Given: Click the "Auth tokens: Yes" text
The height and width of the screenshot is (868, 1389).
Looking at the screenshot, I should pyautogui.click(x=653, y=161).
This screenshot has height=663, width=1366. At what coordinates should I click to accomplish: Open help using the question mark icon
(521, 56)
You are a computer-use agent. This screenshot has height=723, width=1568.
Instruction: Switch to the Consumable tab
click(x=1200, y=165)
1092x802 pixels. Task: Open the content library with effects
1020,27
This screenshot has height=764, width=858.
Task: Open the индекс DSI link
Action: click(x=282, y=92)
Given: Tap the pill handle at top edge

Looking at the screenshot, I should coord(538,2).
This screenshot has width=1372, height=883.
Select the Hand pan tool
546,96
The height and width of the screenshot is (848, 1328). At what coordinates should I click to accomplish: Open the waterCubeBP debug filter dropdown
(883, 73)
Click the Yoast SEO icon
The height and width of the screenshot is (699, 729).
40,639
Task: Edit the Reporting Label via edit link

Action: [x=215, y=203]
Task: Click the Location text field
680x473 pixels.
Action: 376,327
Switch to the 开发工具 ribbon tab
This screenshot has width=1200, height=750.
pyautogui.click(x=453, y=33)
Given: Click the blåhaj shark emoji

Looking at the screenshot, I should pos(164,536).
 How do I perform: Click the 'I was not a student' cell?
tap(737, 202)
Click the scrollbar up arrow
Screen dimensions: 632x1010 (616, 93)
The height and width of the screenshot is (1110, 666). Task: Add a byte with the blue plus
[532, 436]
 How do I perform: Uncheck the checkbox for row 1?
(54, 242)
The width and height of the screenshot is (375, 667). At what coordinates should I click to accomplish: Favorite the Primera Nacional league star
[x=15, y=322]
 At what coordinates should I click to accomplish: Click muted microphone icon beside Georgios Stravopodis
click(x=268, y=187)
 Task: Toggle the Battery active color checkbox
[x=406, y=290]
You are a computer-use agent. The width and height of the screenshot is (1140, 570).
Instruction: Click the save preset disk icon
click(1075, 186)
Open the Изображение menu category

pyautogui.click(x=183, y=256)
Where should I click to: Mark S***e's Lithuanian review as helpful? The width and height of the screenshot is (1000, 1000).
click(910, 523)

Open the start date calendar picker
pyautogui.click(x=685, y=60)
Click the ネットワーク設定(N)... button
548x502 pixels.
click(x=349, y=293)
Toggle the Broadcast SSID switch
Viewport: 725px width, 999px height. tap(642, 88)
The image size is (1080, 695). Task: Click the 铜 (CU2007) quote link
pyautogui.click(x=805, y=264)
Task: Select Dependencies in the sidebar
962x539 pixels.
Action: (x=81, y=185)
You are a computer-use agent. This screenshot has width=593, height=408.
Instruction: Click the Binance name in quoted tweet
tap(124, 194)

## PROBLEM
Each line must be set down again exactly as above, with no line omitted.

## ANSWER SPACE
Given: Click the "Auth tokens: Yes" text
The height and width of the screenshot is (868, 1389).
Looking at the screenshot, I should pyautogui.click(x=653, y=161).
This screenshot has height=663, width=1366. At what coordinates should I click to accomplish: Open help using the question mark icon
(521, 56)
You are a computer-use agent. This screenshot has height=723, width=1568.
Instruction: Switch to the Consumable tab
click(x=1200, y=165)
1092x802 pixels. Task: Open the content library with effects
1020,27
This screenshot has height=764, width=858.
Task: Open the индекс DSI link
Action: click(x=282, y=92)
Given: Tap the pill handle at top edge

Looking at the screenshot, I should coord(538,2).
This screenshot has width=1372, height=883.
Select the Hand pan tool
546,96
The height and width of the screenshot is (848, 1328). At what coordinates should I click to accomplish: Open the waterCubeBP debug filter dropdown
(883, 73)
Click the Yoast SEO icon
The height and width of the screenshot is (699, 729).
40,639
Task: Edit the Reporting Label via edit link

Action: [x=215, y=203]
Task: Click the Location text field
680x473 pixels.
Action: 376,327
Switch to the 开发工具 ribbon tab
This screenshot has width=1200, height=750.
pyautogui.click(x=453, y=33)
Given: Click the blåhaj shark emoji

Looking at the screenshot, I should pos(164,536).
 How do I perform: Click the 'I was not a student' cell?
tap(737, 202)
Click the scrollbar up arrow
Screen dimensions: 632x1010 (616, 93)
The height and width of the screenshot is (1110, 666). Task: Add a byte with the blue plus
[532, 436]
 How do I perform: Uncheck the checkbox for row 1?
(54, 242)
The width and height of the screenshot is (375, 667). At what coordinates should I click to accomplish: Favorite the Primera Nacional league star
[x=15, y=322]
 At what coordinates should I click to accomplish: Click muted microphone icon beside Georgios Stravopodis
click(x=268, y=187)
 Task: Toggle the Battery active color checkbox
[x=406, y=290]
You are a computer-use agent. The width and height of the screenshot is (1140, 570).
Instruction: Click the save preset disk icon
click(1075, 186)
Open the Изображение menu category

pyautogui.click(x=183, y=256)
Where should I click to: Mark S***e's Lithuanian review as helpful? The width and height of the screenshot is (1000, 1000).
click(910, 523)

Open the start date calendar picker
pyautogui.click(x=685, y=60)
Click the ネットワーク設定(N)... button
548x502 pixels.
click(x=349, y=293)
Toggle the Broadcast SSID switch
Viewport: 725px width, 999px height. tap(642, 88)
The image size is (1080, 695). Task: Click the 铜 (CU2007) quote link
pyautogui.click(x=805, y=264)
Task: Select Dependencies in the sidebar
962x539 pixels.
Action: (x=81, y=185)
You are a computer-use agent. This screenshot has width=593, height=408.
Instruction: Click the Binance name in quoted tweet
tap(124, 194)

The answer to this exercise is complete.